After dazzlers like Demon’s Souls, Returnal, and Ratchet & Clank: Rift Apart landed in the first year of the console’s life, last year felt like Sony backtracking by ensuring big hits like God of War Ragnarok and Horizon Forbidden West were cross-gen releases. Great news for players still unable to upgrade, but not for those wanting games to really push their pricey new hardware to the next level.
That next showcase is Forspoken, originally teased ahead of the PS5’s release in 2020 as Project Athia. Promisingly it comes from Square Enix studio Luminous Productions, whose Luminous Engine had previously powered Final Fantasy XV – one of the best looking games of the previous generation. With the engine since updated to fully utilise PS5’s capabilities, it means we’re in for one of the most beautiful games on the console yet. But how does it play?
Forspoken is an action RPG that puts us in the shoes (or ‘kicks’, in our protagonist’s parlance) of Frey Holland, a young woman transported through a portal from contemporary New York to the fantasy world of Athia. After being abandoned as a baby and now having run-ins with both the law and street gangs, that might seem like the perfect escape. But then again, now she has to deal with fire-breathing dragons and a corruption that’s transforming people and animals into monsters.
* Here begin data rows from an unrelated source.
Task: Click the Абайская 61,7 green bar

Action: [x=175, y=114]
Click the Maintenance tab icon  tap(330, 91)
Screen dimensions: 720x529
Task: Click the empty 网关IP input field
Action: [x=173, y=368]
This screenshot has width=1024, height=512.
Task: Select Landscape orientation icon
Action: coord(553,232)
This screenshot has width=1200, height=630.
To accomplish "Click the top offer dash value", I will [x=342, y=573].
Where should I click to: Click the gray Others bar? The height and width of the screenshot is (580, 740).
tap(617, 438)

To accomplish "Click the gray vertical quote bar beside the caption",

It’s part Hollywood sci-fi/fantasy, part fairy tale yarn in the vein of The Wizard of Oz or Alice in Wonderland (the latter of which gets a fairly on-the-nose reference) told through the eyes of a zoomer. That means dialogue that’s trying to sound down with the kids, but will more likely to have you cringing.
Frey’s not alone though. The portal that brought her to Athia was created by a mysterious talking bracelet that’s now bound to her arm. This odd couple relationship is both central to the story and gameplay, since it’s Cuff (so named by Frey, who in Whedonspeak fashion also calls the corruption plaguing Athia the “Break” while trying to find out how she can “voosh” back to New York) who equips Frey with magical powers. The task then becomes defeating the four corrupted leaders terrorising Athia’s last safe city, and finding a way back home.
Cuff up a storm
Magic is the strongest part of Forspoken. Frey gradually unlocks and upgrades spells for both traversal and combat, which look breathtaking when flooding the screen with dazzling lighting and particle effects. While the PS5 version has a choice of graphics options, the fast-paced action means we recommend Performance mode; whenever we tried the Ray-tracing Mode there wasn’t much meaningful visual difference.
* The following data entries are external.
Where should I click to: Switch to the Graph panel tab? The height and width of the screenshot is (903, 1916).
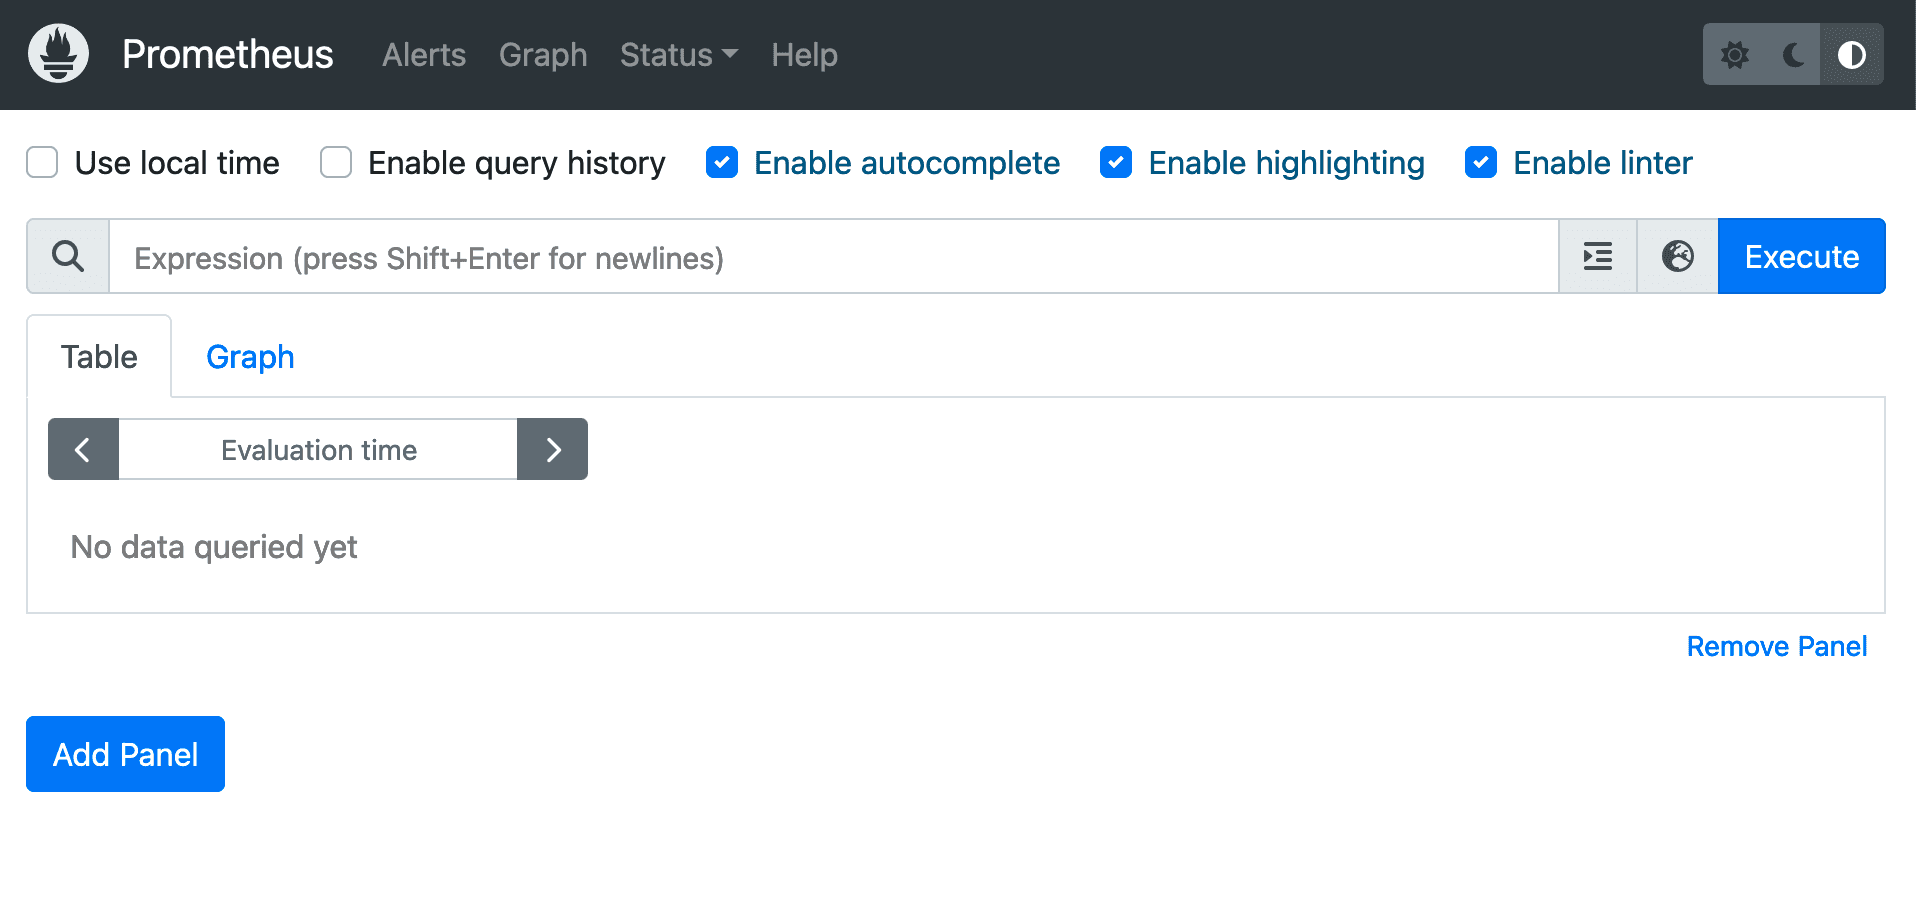click(x=250, y=357)
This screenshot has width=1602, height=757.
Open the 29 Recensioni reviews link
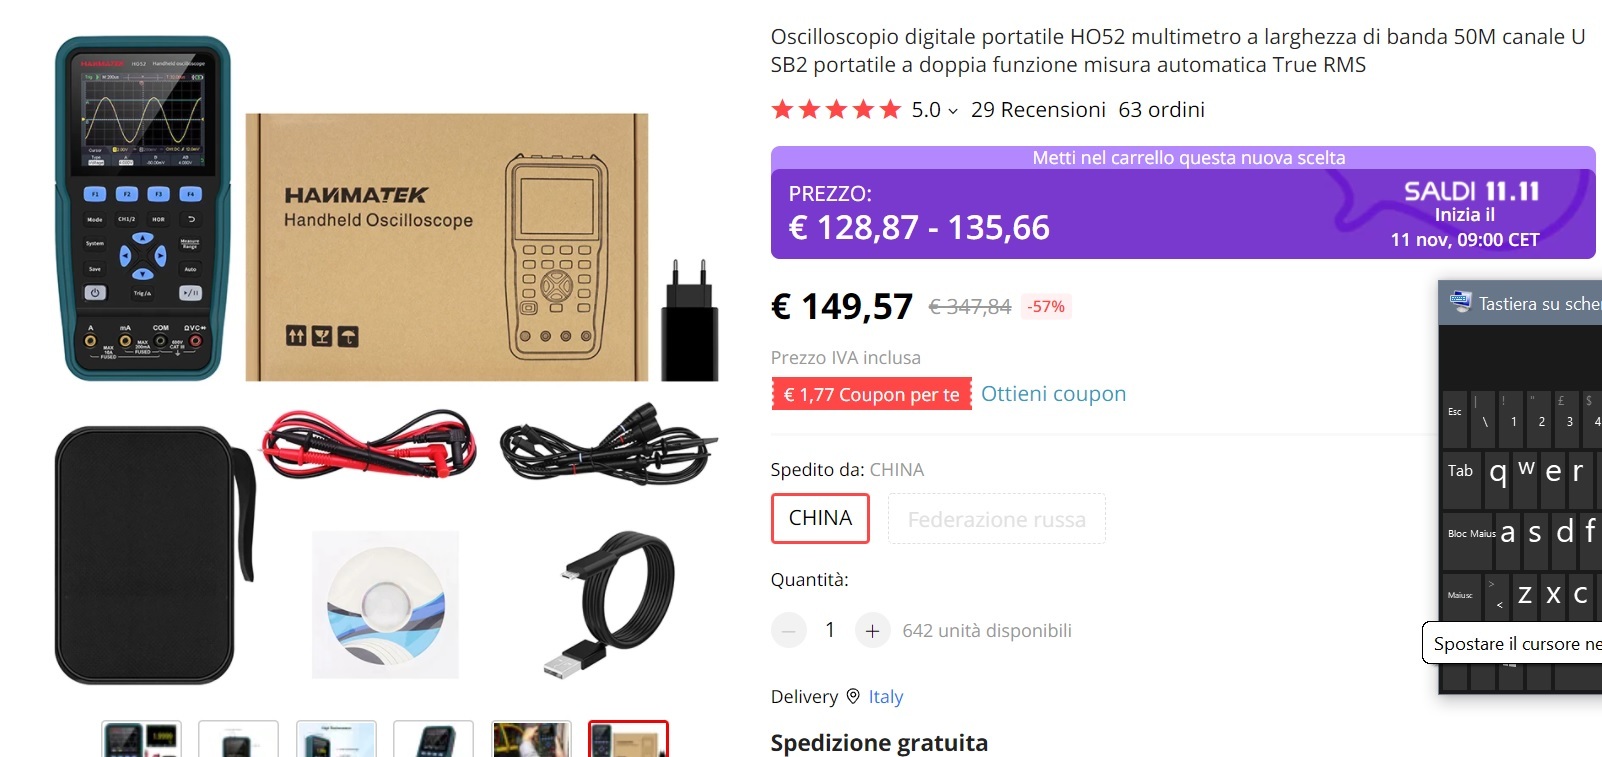pyautogui.click(x=1038, y=110)
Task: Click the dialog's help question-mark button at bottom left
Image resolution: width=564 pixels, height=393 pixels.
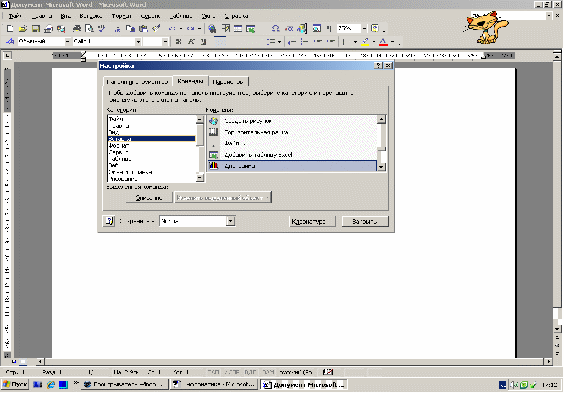Action: coord(109,221)
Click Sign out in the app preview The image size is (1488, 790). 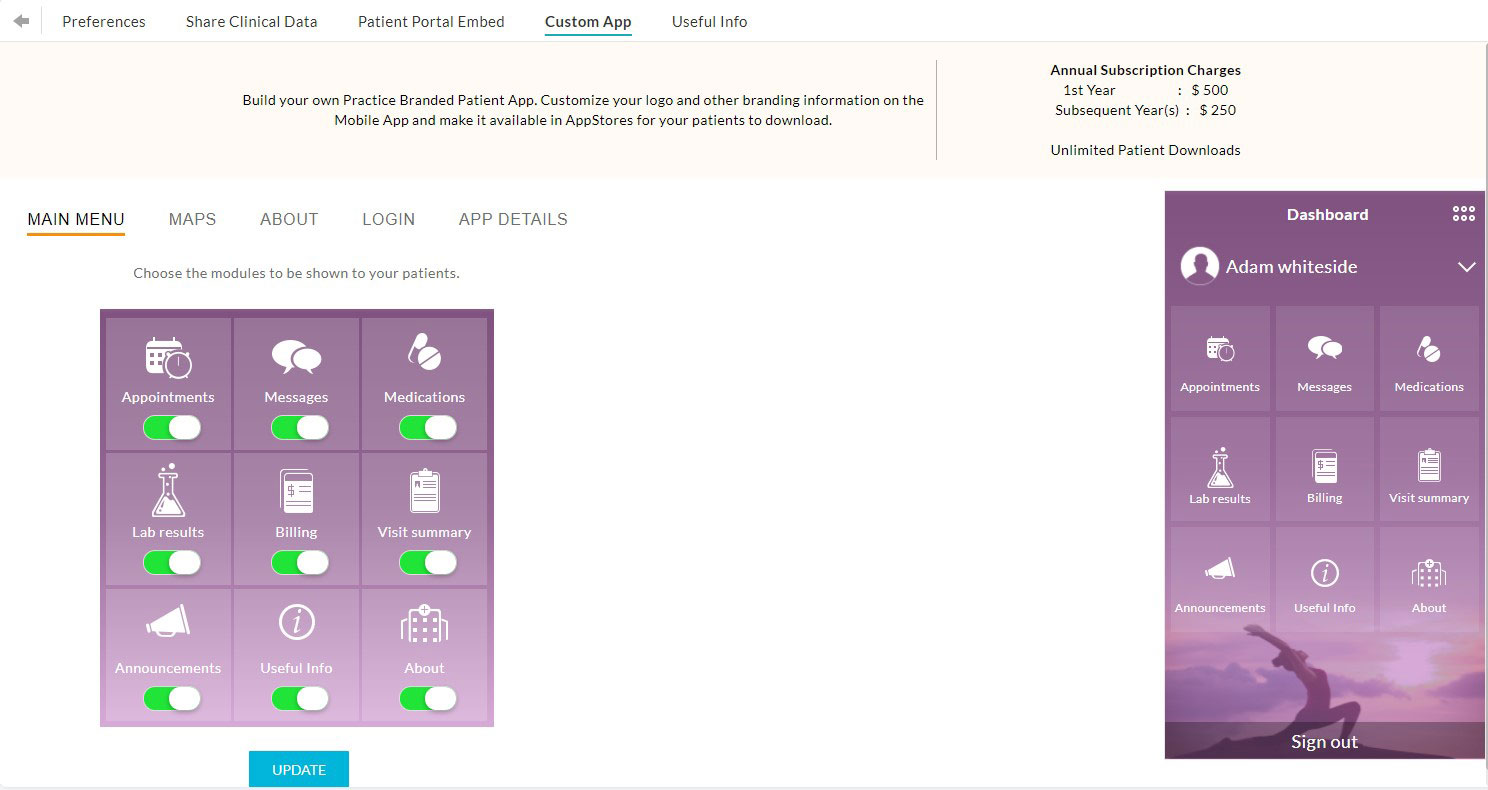(x=1324, y=741)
Attack spells are predominantly of the ranged variety, though you can also get in close with melee options. Cooldown-based support spells also offer buffs as well as crowd control. Spell sets that specialise in certain elements like fire or ice make for some tactical play, although each time you unlock a new one, the locations tend to also feature new enemies that are vulnerable to those spells anyway.
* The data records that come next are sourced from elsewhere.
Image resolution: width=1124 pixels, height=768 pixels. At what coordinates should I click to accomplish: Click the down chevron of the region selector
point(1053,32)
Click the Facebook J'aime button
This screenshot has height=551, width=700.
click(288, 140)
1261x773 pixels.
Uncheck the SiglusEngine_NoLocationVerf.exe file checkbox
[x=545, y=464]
New abilities can be unlocked through each magic set’s skill tree using Mana earned when levelling up, completing objectives or hoovered up from the open world. You can also assign spellcraft challenges, where you’ll need to use spells a specific way a set number of times to unlock new perks.
Better yet, some can be converted back into Mana, allowing you to ditch old spells you haven’t bothered using in favour of something new, or enhancing ones you do use. In that way you can better tailor your play style without the need to grind as much.
Athia? I barely know her
Athia sadly adopts the empty open world template where it’s all just ruins overrun with monsters, save for one hub area, so you rarely stop to pay much attention. Hold a button and Frey magically parkours over environments, sprinting through the world as fast as Sonic the Hedgehog. Immersion-breaking impassable cliffs limit your exploration, even once you’ve fully upgraded your parkouring abilities. It feels designed less as an open world and more like a few linear levels stitched together on the world map.
There are optional dungeons and challenges dotted around to undertake in exchange for rewards, but Forspoken cares more about telling its story than giving you a meaningful world to play in. For example, there’s a narrative justification for why Frey wants to blend in with the locals and not use her powers in front of them, but it means you can’t use magic parkour in the city.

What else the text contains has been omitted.